I finally poured the first mold for the Imperial Highway. Didn't take any pictures -- there's thousands of pictures of people's two-part molds out there already. I still have no idea how well it will cast up. I suspect it will be rather thick. Alternate plan is to cast Hydrocal and try pulling sheet styrene over it with TechShop's vacuum former.
The weather is (temporarily) warming, if wet, and I have (sort of) heat in the apartment now. Between that and moving the start of my day an hour later, I seem to be doing a little better. Still was a bit of a push to pour two sides of a two-part mold in one evening after work.
The Tomb Raider story is stalled. I recently read an extremely entertaining loosely-linked set of Tomb Raider fanfics which bring a lot more real-world history and religion in, with a decidedly European sensibility, and also placed a bit more realistically in some of the (many) real-world trouble spots. And I'm humbled. For all that I'm cramming on history right now (mostly ancient world) I am not and will never be one of those people who can extemporize at length about hoplite formations or the political use of ostracism in classical Athens.

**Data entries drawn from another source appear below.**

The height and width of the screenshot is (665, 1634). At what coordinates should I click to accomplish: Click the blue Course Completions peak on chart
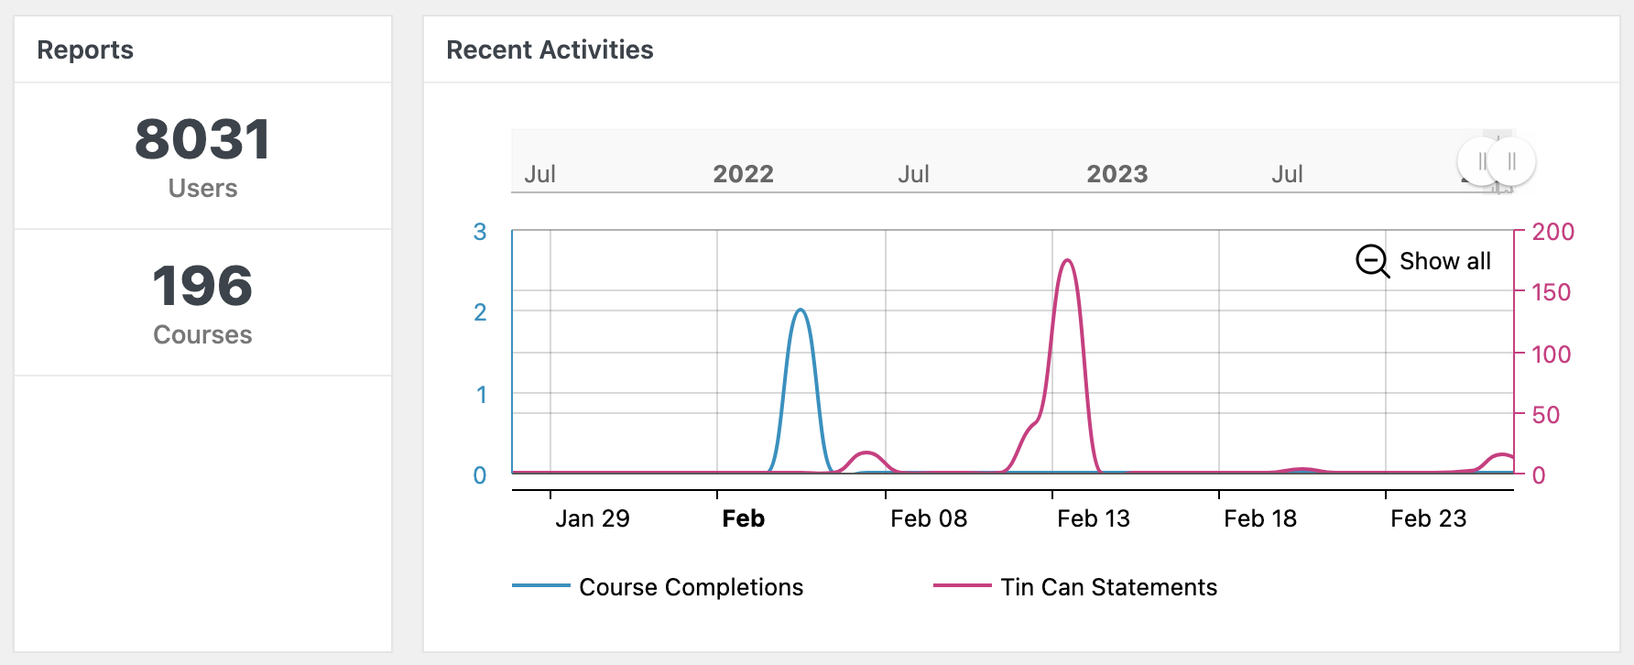pos(801,311)
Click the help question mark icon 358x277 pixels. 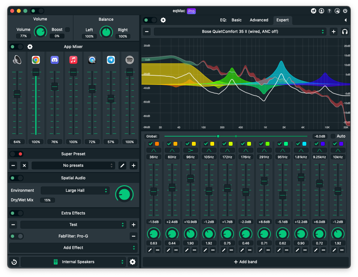329,11
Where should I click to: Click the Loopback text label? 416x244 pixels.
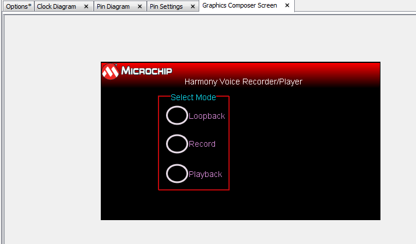click(x=207, y=116)
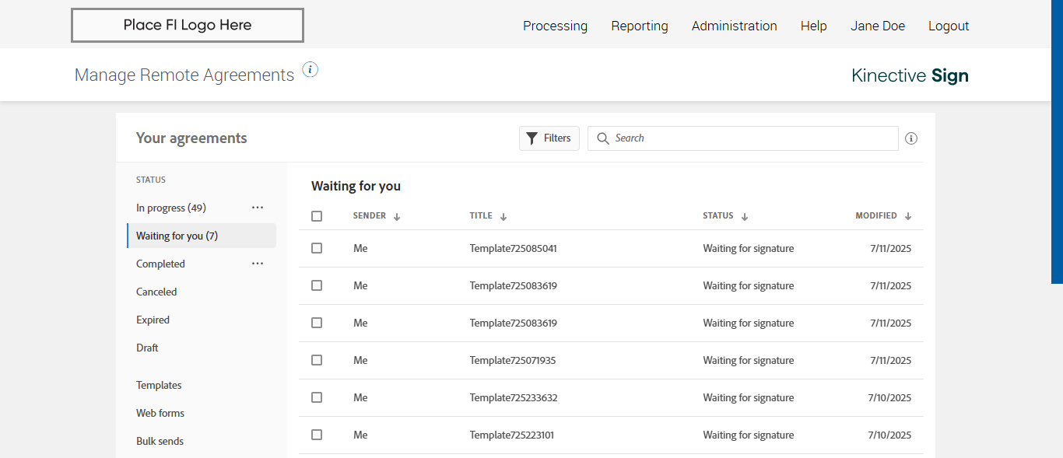
Task: Sort by Title using the arrow icon
Action: coord(503,217)

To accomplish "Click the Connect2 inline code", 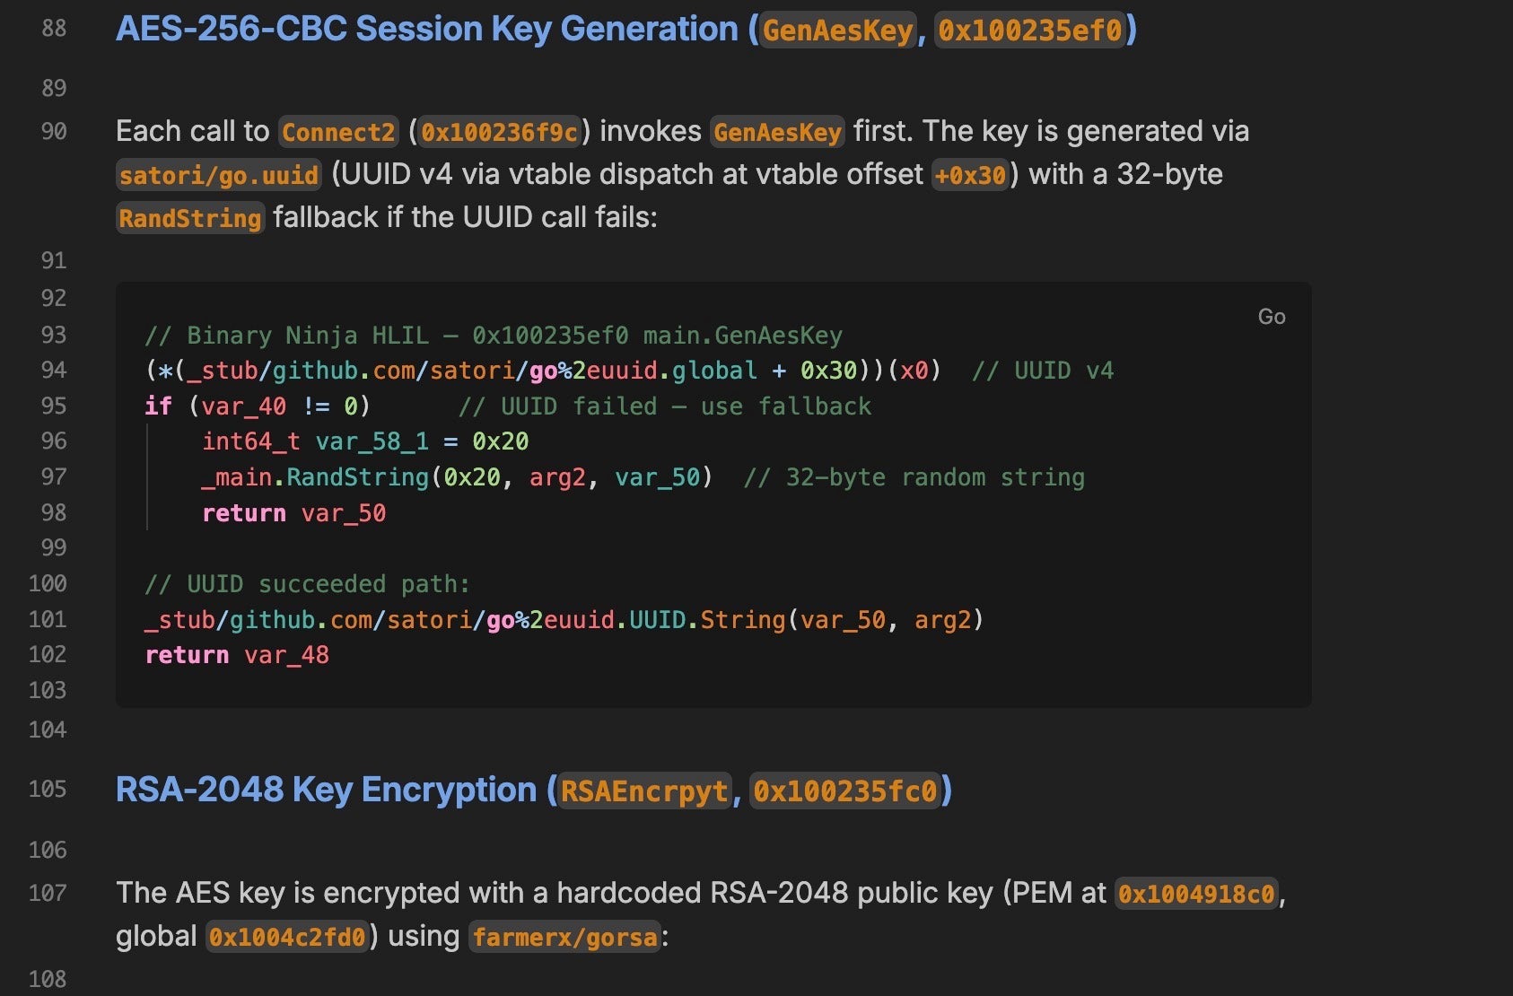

Of course this is a road that can be followed too far. No-one "reads" Umberto Eco...they struggle through him with a terrible awareness they are missing half of the references and allusions. And I'd rather not be one of that kind of writer, either. I'd prefer a shared illusion; the reader thinks I know something about the Great Siege of Malta, and after reading my story they feel that they, too, have learned something about that test run to what would the last great sea battles between galleys as the Ottoman Empire clashed with a variegated and oft-feuding coalition of nominally Christian nations for control of the Mediterranean.

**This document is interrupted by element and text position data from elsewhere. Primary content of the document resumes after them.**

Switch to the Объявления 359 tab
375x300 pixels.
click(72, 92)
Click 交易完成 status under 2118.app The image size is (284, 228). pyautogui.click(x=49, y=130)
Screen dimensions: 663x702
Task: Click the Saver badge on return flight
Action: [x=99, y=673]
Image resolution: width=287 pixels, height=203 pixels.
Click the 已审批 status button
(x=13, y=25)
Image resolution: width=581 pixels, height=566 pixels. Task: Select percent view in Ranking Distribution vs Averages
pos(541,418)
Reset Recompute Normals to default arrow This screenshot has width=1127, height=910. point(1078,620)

And, yeah, as much as I've been trying to learn something about Assyrians, Babylonians, Hittites and Kushites and early Judea and of course mighty (but often fractured) Egypt, I think I'm just as likely to be focusing the final chapters of the fic on more recent history; specifically, the tattered and contradictory set of tales told of Atlantis, Lemuria and Mu.

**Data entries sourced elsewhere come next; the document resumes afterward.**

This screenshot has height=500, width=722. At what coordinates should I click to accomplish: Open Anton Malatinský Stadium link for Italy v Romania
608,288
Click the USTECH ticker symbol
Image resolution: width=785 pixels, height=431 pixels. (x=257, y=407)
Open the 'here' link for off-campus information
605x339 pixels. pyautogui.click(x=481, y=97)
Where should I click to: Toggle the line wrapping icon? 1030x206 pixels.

Oh, yes, but once you start looking into them, you realize the wealth of imagination that has crufted around those words arose from many threads going in all directions. It isn't all just Plato. You dig at all and you are looking at Blavatsky and the Theosophists, and relative late-comers like Von Daniken who synthesize that with concepts Howard Phillips Lovecraft and his friends were selling for a nickel a word, and characters like Augustus le Plongeon or Ettiene Brassard, and before you know it you've got links to Young-Earth Creationists, Zorastorianism, and once again our old buddy Hermes Trismagestis.
Which is exactly what I was talking about above. Name-drop the Dialogues, and a little Solon of Athens, on the way to Atlantis and that's fine. But start talking about Ignatious Donnely or worse yet, Francisco López de Gómara, and you are rapidly approaching the point where your reader gives up in befuddlement.
(A note. I spend way too long when I write fiction, so when I blog I don't generally bother with spell-check on any of the names I drop).
I'm working a day job now, and it is only tangentially involved with sound. But lest you feel (as I'm starting to feel) as if this blog will never be about theatrical sound again, I do have a couple shows coming up in this new year.